> [What to produce]:
Where the line containing "Task: Select the UAT-uri map level" appears in the records below, begin there and write out each line exactly until the last one, and nothing more.

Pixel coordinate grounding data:

☆ ☆ ☆ ☆ ☆ ☆ ☆

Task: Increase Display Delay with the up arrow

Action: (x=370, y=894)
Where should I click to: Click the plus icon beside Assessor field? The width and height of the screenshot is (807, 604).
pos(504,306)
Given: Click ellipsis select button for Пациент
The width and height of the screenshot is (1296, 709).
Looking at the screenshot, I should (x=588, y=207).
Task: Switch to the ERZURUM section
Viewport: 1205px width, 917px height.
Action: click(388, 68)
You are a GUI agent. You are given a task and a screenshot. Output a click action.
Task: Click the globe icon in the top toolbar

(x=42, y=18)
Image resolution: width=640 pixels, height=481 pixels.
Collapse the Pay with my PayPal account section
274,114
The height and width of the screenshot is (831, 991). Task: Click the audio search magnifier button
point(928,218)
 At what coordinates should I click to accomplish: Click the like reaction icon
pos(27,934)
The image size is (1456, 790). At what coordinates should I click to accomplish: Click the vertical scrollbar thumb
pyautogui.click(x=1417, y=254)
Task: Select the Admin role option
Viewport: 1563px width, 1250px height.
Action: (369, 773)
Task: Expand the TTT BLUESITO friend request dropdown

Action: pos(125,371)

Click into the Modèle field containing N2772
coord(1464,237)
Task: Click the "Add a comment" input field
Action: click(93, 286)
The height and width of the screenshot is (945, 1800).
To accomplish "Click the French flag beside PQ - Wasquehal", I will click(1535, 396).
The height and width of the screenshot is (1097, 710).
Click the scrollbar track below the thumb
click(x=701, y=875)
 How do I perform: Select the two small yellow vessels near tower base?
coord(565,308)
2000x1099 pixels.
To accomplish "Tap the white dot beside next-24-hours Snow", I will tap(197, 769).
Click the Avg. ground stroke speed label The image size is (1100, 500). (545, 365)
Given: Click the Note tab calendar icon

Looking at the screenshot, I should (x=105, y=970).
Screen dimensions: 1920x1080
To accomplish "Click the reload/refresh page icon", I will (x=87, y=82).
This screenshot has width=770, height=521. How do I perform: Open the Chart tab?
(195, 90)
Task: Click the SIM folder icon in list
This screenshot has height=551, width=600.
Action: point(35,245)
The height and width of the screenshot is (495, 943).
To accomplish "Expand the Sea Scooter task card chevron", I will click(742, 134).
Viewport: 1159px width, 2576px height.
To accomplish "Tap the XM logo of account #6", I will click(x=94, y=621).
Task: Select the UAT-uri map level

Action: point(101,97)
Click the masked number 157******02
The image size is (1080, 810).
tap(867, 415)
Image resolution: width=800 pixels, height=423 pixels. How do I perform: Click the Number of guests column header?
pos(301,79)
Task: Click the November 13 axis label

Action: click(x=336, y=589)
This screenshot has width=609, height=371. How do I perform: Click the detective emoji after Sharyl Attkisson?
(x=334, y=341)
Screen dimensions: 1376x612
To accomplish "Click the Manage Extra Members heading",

☆ ☆ ☆ ☆ ☆ ☆ ☆

> [Expected answer]:
Task: Select the UAT-uri map level

Action: point(101,97)
Click the masked number 157******02
The image size is (1080, 810).
tap(867, 415)
Image resolution: width=800 pixels, height=423 pixels. How do I perform: Click the Number of guests column header?
pos(301,79)
Task: Click the November 13 axis label

Action: click(x=336, y=589)
This screenshot has width=609, height=371. How do I perform: Click the detective emoji after Sharyl Attkisson?
(x=334, y=341)
Screen dimensions: 1376x612
To accomplish "Click the Manage Extra Members heading",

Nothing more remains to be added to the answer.